▸ **Exercise aim**: From the data that follows, report how many lines hold the string "each", giving only the number.

▸ **Screenshot grounding data**:
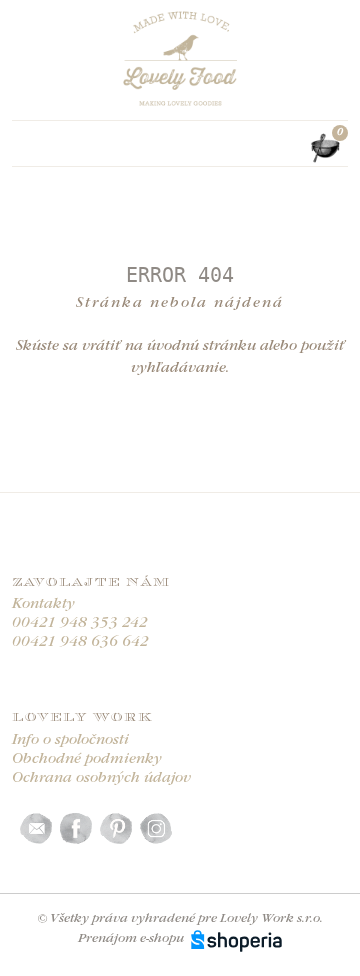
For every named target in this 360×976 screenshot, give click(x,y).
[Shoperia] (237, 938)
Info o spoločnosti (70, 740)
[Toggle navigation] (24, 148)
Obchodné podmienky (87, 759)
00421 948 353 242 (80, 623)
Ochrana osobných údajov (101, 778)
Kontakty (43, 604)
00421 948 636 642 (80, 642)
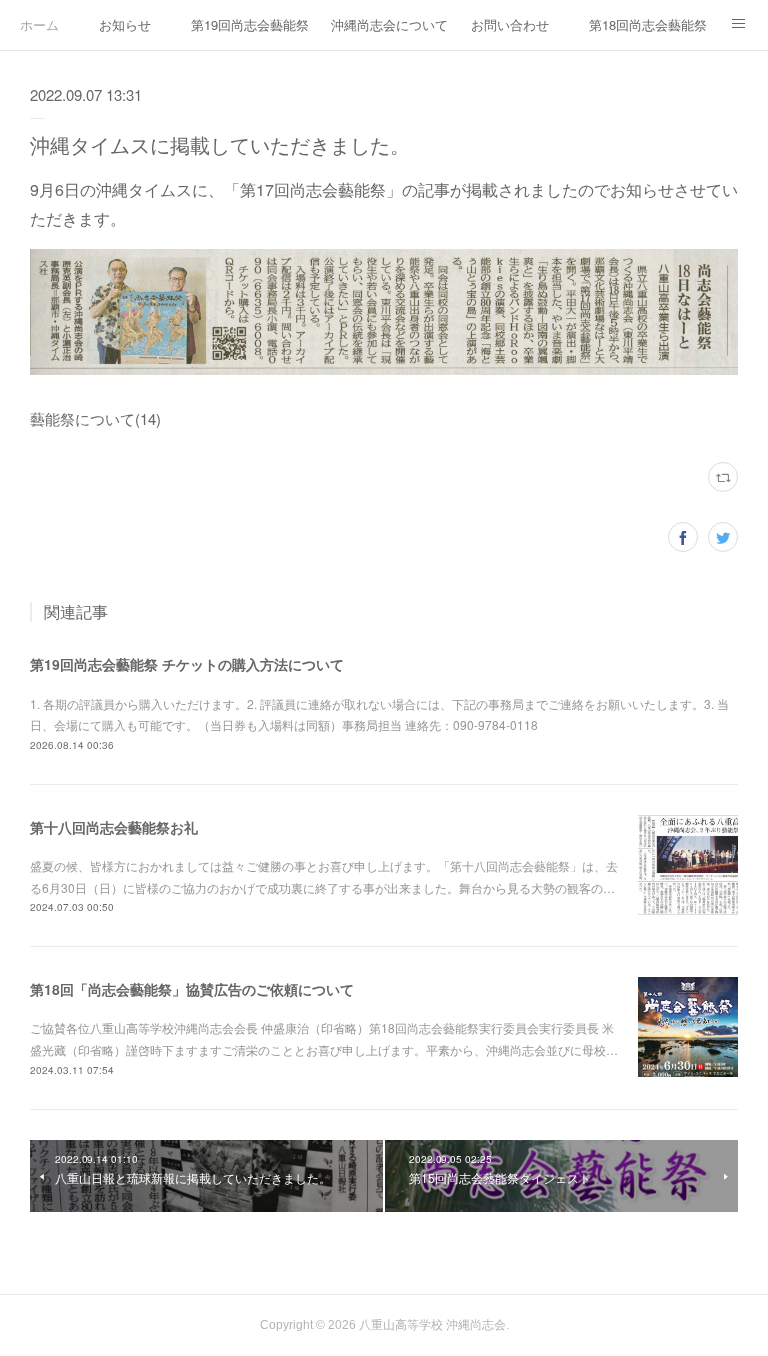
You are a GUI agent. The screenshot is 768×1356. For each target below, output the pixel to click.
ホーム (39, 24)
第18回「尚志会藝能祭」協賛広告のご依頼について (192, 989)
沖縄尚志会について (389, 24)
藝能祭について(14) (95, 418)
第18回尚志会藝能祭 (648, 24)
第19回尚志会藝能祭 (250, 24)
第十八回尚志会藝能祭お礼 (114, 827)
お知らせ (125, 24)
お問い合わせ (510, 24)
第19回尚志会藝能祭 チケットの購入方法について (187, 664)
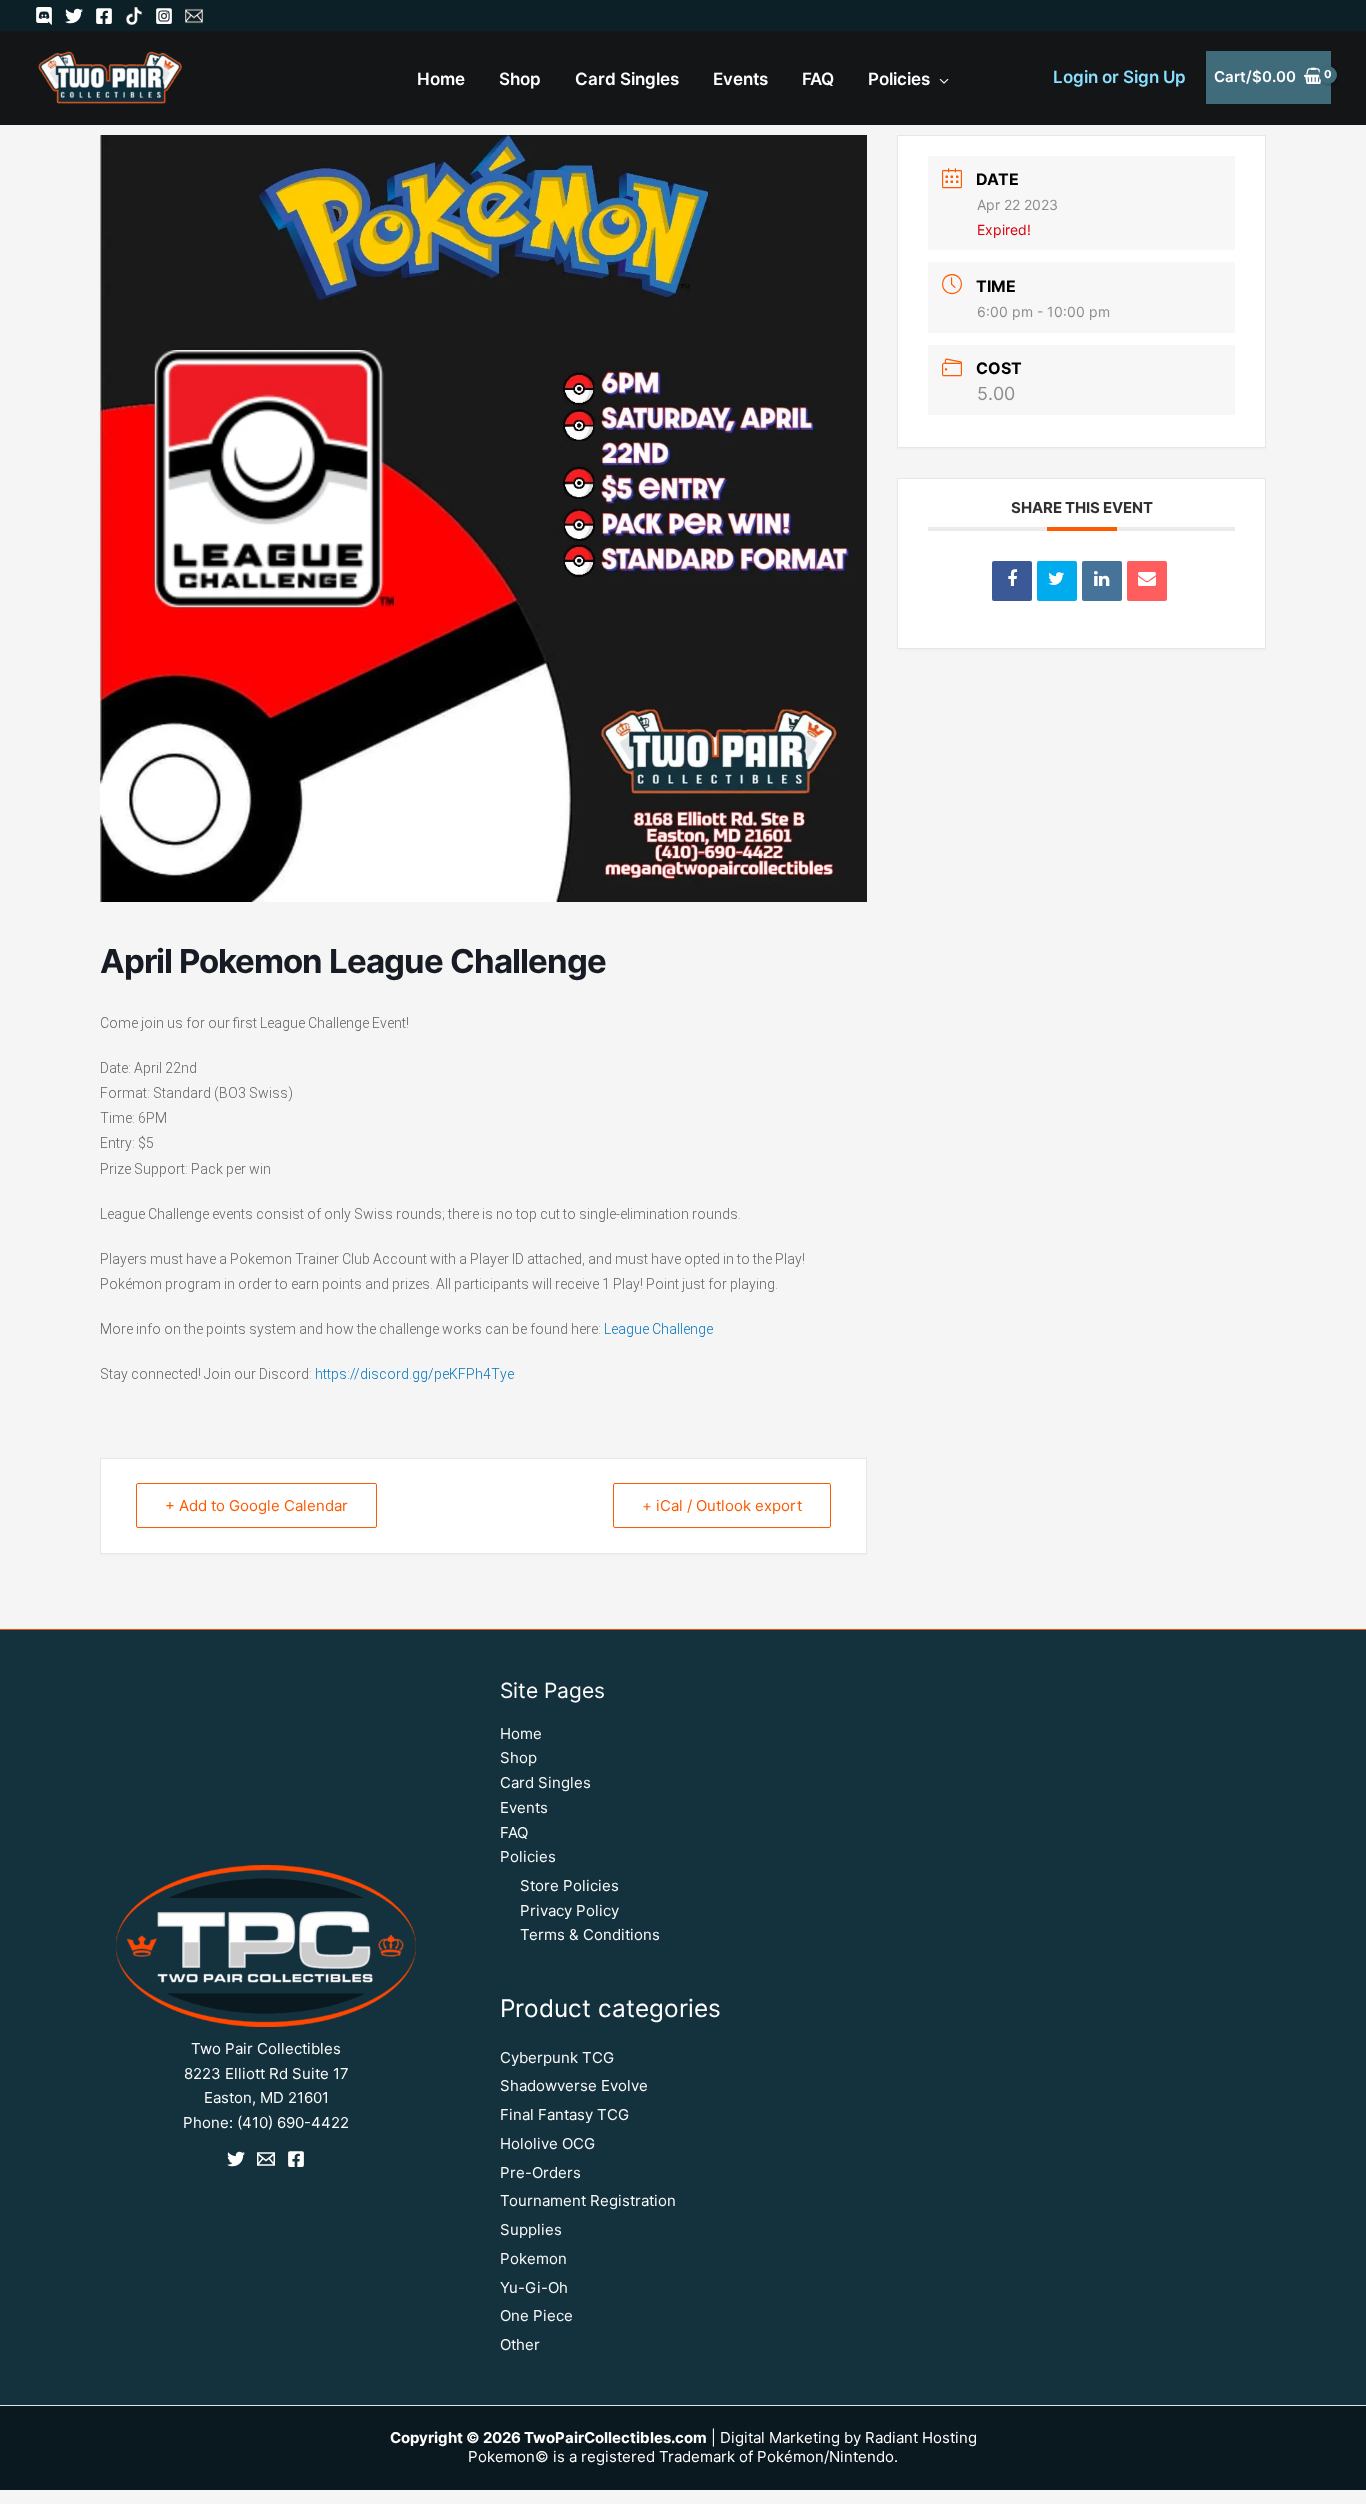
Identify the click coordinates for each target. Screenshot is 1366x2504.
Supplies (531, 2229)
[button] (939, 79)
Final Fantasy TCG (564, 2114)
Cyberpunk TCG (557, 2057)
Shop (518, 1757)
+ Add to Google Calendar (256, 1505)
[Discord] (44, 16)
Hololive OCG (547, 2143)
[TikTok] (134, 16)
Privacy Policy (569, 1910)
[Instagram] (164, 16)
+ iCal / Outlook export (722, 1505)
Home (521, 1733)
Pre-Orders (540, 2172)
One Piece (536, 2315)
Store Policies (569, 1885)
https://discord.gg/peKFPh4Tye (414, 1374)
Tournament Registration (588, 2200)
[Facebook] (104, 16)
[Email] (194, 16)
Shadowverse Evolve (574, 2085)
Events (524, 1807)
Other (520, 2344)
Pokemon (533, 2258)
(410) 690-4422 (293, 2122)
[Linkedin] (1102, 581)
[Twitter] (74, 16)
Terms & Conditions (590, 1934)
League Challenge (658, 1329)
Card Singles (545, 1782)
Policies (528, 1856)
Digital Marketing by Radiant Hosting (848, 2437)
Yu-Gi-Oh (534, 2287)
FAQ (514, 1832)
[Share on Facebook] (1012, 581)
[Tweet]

▸ **Output below**: 2